Langsung ke konten utama

Entah!



Haruskah, lagi, demikian? bahwa apa yang menjadi hal yang membahagiakan justru menjadi sumber derita? Anehnya, ini selalu saja terjadi, bersama hidupku, sepi, selalu larut dalam sendiri. Hanya fenomena alam yang nampak dalam semesta batinku, membuat semua rasa luka itu sedikit reda. Begitu juga, hamparan teks Homer yang sarat dengan epic—masih aku cari maknanya.  
Pagi secerah ini, aku masih menatap nanar pada sebuah pintu kamar, sedikit tertawa dan beberapa gelisah perihal cinta. Hidup yang mengalir begitu saja, seperti burung yang bersenang ria di pagi hari, gelisah di siang harinya, dan penat saat mentari tenggelam di ufuk barat daya. namun hidup harus terus berjalan, terus menapak sejarah yang akan selalu berubah. Waktu yang berderap, merubah setiap pola kehidupan, ada saja yang selalu berbeda. Dan relung rasa dalam hatipun tak bisa dipaksa pada keadaan yang selalu statis, sama, repetitif. Semua ini, setiap keadaan, setiap kejadian, selalu terkandung multiplisitas, selalu saja ada yang puspa ragam, sebuah keberbedaan, mungkin kebaruan tak tepermanai. Dan setiap dari apa saja yang selalu tak sama itu, aku selalu mencari hal-ihwal, mungkin cinta, kebenaran, dan setiap hal yang selalu dalam negativitas-nya.
Dan dalam puisi yang terbaca, yang dimaknainya, kadang membuat menjauh dan membenci kata-kata, gramatika yang terpahat dalam keheningan intertekstualitas bahasa.
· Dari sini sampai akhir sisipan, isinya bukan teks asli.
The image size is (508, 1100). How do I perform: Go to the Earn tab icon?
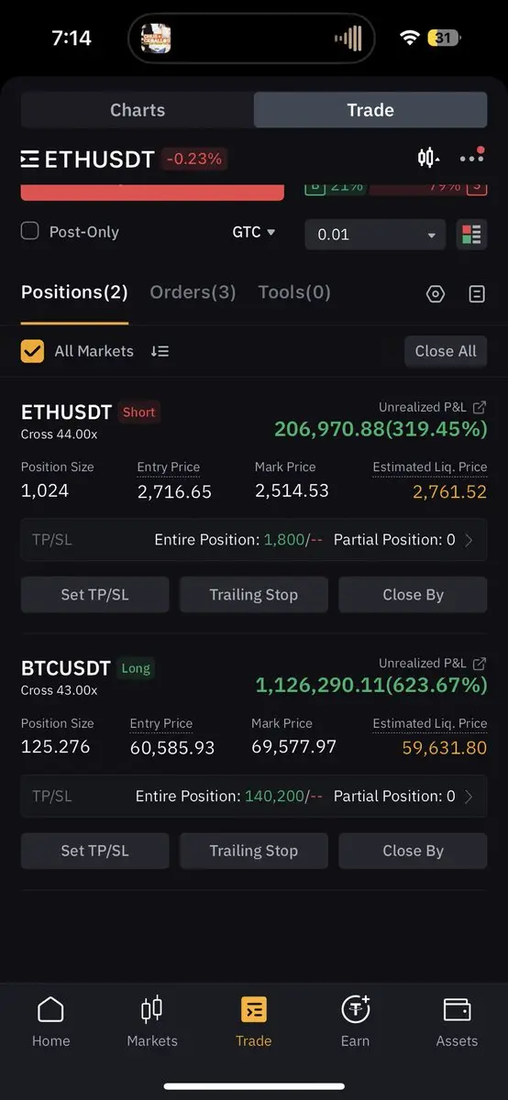(x=355, y=1009)
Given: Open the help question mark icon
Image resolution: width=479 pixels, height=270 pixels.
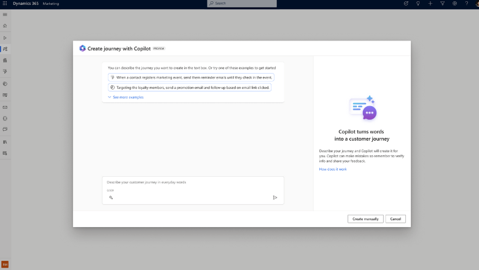Looking at the screenshot, I should (x=467, y=4).
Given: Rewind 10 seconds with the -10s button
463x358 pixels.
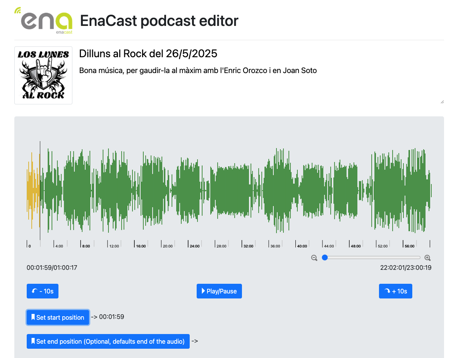Looking at the screenshot, I should 43,291.
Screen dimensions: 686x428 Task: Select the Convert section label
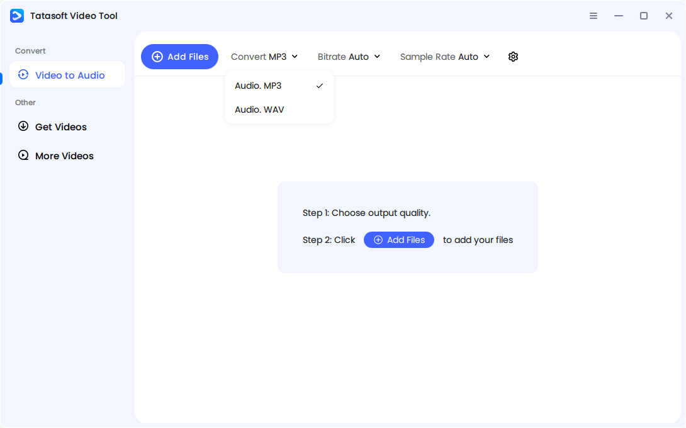tap(30, 51)
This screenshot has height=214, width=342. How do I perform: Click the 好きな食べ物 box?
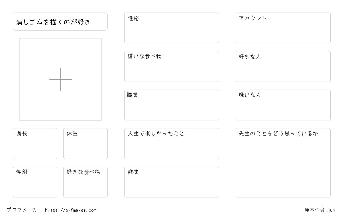pyautogui.click(x=86, y=182)
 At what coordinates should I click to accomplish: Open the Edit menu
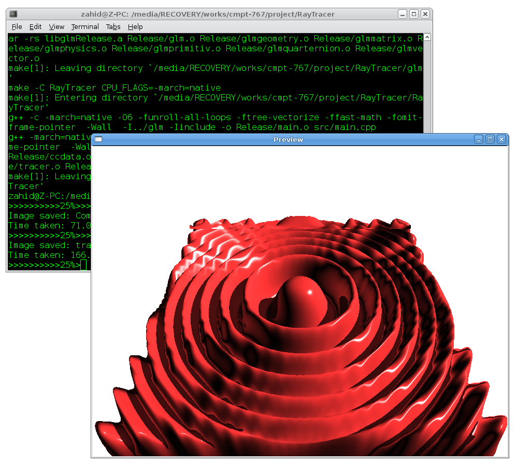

Barangkali, karena bahasa yang terucap belum tentu seperti apa yang tertangkap. Sehingga, seringkali puisi hanya jadi saksi bisu cinta yang selalu tertutup awan egolatri.
Akankah luka senantiasa sisakan jejak yang sama? Luka yang disamarkan hanya mampu bertahan dalam bilangan waktu tertentu. Bisa jadi darinya kita belajar pada hidup yang masih terus berjalan, juga pada masa silam. Kita kemudian tahu bahwa langit tak hanya satu, masih ada lapisan langit lain yang tak bisa kita lihat, kasat mata. Dari luka, dari benci, dari mimpi, tersisa secercah harap, untuk menapak kaki kembali, melata sedari awal, menuju langit, yang mungkin tak akan selesai, hingga nafas tak lagi terhembus dalam paru-paru.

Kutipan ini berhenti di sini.